Diospyros cambodiana

Scientific classification
- Kingdom: Plantae
- Clade: Tracheophytes
- Clade: Angiosperms
- Clade: Eudicots
- Clade: Asterids
- Order: Ericales
- Family: Ebenaceae
- Genus: Diospyros
- Species: D. cambodiana
- Binomial name: Diospyros cambodiana Lecomte

= Diospyros cambodiana =

- Genus: Diospyros
- Species: cambodiana
- Authority: Lecomte

Species of flowering plant

Diospyros cambodiana is a tree in the Ebenaceae family, endemic to the Mekong basin, Cambodia. It grows some 15-20m tall in flooded/swamp forest. One of its vernacular names (ach kânndaô) derives from the perceived likeness of its flowers to mouse droppings. The plant is used for construction, craftwork, firewood and medicine.

==Habitat==
It is one of the 2 main tree species of the swamp forests that line the rivers and lake of Tonlé Sap region, along with Barringtonia acutangula.

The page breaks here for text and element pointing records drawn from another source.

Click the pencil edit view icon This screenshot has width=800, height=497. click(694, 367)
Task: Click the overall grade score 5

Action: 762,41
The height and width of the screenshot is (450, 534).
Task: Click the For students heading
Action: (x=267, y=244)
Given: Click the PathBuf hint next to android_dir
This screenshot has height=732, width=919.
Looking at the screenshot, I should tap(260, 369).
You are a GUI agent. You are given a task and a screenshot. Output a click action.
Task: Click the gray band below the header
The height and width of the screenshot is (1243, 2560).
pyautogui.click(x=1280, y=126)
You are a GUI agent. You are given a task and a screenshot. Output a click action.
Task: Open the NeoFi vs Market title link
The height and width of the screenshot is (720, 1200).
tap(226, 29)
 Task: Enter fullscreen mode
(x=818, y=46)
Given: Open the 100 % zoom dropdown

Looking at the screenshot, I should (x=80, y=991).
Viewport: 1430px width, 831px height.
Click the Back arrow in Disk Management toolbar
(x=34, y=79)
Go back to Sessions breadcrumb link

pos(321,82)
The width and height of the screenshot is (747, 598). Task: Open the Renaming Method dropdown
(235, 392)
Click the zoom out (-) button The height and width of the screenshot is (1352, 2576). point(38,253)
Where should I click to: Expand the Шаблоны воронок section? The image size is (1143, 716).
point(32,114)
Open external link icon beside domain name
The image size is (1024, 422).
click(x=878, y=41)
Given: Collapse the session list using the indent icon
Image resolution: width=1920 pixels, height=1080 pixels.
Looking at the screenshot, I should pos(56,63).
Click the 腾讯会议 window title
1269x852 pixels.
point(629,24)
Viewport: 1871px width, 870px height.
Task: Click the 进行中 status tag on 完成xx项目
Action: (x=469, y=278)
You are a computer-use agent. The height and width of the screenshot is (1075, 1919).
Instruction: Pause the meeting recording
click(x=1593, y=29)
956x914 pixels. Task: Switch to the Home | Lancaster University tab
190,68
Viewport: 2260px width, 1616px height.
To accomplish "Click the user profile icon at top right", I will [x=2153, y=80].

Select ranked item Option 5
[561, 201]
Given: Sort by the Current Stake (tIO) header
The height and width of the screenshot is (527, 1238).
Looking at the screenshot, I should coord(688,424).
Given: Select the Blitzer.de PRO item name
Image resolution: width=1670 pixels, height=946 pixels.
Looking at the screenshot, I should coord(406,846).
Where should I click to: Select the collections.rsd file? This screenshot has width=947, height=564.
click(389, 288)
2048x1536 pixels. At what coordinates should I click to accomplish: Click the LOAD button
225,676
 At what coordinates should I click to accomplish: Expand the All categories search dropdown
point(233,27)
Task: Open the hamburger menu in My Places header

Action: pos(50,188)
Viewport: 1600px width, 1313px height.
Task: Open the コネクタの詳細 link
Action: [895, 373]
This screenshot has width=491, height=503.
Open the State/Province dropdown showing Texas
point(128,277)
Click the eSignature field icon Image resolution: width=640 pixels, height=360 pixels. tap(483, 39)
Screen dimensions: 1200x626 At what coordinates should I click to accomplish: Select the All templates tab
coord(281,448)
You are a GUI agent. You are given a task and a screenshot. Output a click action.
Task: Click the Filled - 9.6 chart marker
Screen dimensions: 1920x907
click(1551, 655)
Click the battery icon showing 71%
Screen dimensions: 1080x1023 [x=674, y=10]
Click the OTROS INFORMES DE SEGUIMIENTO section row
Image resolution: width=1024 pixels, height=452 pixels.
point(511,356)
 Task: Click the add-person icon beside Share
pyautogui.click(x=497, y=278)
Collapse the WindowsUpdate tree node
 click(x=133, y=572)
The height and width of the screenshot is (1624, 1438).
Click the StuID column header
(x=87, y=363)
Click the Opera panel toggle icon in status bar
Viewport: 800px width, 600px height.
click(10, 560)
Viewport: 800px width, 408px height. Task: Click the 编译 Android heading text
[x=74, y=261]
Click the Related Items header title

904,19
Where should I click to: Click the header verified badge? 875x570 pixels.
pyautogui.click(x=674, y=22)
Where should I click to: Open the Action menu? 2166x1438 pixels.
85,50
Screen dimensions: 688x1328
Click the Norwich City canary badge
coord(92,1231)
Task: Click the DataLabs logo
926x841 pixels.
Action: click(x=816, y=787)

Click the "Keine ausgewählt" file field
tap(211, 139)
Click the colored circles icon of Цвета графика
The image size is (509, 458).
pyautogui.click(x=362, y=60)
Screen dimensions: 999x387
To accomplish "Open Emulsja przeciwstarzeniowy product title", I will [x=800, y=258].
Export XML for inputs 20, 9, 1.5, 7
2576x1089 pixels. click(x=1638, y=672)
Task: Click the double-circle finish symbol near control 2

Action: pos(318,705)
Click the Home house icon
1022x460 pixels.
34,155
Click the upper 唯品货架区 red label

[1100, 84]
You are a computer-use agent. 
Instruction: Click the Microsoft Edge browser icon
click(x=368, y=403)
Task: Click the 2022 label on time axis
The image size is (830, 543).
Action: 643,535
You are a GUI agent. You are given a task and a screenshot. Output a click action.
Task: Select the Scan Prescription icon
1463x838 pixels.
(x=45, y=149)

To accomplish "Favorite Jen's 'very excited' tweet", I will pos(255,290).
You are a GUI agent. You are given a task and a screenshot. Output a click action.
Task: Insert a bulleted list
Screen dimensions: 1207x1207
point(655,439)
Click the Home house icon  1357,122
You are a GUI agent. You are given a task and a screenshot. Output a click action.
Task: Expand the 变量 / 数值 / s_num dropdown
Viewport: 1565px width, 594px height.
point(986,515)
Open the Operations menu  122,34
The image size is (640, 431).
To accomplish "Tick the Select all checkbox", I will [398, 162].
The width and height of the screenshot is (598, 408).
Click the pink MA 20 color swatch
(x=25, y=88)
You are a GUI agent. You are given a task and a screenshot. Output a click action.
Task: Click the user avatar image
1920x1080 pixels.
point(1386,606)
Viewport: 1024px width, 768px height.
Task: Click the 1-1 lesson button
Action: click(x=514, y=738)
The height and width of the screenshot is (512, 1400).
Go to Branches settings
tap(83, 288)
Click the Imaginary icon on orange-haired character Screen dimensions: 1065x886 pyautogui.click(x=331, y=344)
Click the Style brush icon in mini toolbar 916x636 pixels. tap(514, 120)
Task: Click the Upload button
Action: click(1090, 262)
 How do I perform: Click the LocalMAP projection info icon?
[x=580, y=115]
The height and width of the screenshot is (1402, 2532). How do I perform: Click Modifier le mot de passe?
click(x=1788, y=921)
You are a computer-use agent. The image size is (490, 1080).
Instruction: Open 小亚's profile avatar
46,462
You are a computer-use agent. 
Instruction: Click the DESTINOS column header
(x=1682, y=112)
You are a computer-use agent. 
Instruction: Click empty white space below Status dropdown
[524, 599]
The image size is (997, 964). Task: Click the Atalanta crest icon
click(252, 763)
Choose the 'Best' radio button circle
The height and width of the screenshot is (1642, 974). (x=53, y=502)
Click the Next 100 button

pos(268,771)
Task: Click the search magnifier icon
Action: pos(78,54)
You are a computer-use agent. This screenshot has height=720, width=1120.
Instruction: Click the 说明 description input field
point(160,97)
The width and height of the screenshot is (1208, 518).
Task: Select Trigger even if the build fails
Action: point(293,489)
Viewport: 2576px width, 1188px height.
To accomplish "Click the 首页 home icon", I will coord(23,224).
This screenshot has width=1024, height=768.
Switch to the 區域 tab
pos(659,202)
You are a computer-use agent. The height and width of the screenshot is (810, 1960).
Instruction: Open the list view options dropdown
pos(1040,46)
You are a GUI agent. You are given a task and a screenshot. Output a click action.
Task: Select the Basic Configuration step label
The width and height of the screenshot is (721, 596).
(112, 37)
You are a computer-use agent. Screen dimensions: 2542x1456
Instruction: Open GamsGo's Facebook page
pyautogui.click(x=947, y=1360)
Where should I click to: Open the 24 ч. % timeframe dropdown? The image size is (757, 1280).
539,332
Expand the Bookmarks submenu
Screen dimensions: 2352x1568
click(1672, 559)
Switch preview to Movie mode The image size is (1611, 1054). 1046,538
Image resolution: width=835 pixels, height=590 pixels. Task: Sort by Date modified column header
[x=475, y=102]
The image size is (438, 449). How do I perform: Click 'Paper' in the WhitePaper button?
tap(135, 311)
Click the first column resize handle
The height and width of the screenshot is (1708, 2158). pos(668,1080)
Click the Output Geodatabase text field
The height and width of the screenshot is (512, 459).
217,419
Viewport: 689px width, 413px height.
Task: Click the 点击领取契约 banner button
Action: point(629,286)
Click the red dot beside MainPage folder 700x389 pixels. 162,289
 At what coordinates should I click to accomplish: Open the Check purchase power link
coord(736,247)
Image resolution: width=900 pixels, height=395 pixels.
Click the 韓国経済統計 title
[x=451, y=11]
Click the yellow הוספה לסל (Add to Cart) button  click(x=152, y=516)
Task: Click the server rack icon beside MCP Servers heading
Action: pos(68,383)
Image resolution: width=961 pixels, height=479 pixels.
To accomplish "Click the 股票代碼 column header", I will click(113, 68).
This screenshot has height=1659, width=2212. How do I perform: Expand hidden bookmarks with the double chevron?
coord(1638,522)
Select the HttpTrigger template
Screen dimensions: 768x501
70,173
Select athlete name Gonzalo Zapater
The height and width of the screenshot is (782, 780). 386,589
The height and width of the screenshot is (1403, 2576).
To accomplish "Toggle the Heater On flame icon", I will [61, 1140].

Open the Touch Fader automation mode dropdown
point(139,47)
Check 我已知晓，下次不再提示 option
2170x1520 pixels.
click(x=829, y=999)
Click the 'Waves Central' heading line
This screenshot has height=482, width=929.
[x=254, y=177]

The swamp forests at Tonlé Sap occur as a mosaic of stands of large trees and open areas with floating aquatic vegetation, a once-common habitat along rivers in Cambodia, now largely restricted to Tonlé Sap and small areas along the Mekong.
The two main trees typically grow with various woody lianas (such as Combretum trifoliatum, Breynia vitis-idaea, Tetracera sarmentosa, and Senegalia thailandica.

==Ecology==
The tree is a highly preferred nesting site for the grey-headed fish eagle (Haliaeetus ichthyaetus).

==Vernacular names==
The species is known as ach kânndaô ("droppings of mice", referring to the shape of the flowers) or ach kândor, and phtuôl, ptol, or phtuel (Khmer, which at present [2021] still has no accepted roman transliteration).

==Uses==
The tree is a preferred source of wood for construction in the Tonlé Sap region. The wood is also used to make toys and models. In the early 20th Century, the species was widely exploited for charcoal-making, and it became rare on the Tonlé Sap floodplain. Even though rare, it is still favoured for firewood collection.

The fruit is eaten to treat diarrhoea. Due to its bitterness it is usually eaten with the fermented fish paste prahok.

==History==
Diospyros cambodiana was first described by the French botanist Paul Henri Lecomte (1856–1934), in the Bulletin du Muséum National d'Histoire Naturelle, Paris in 1929.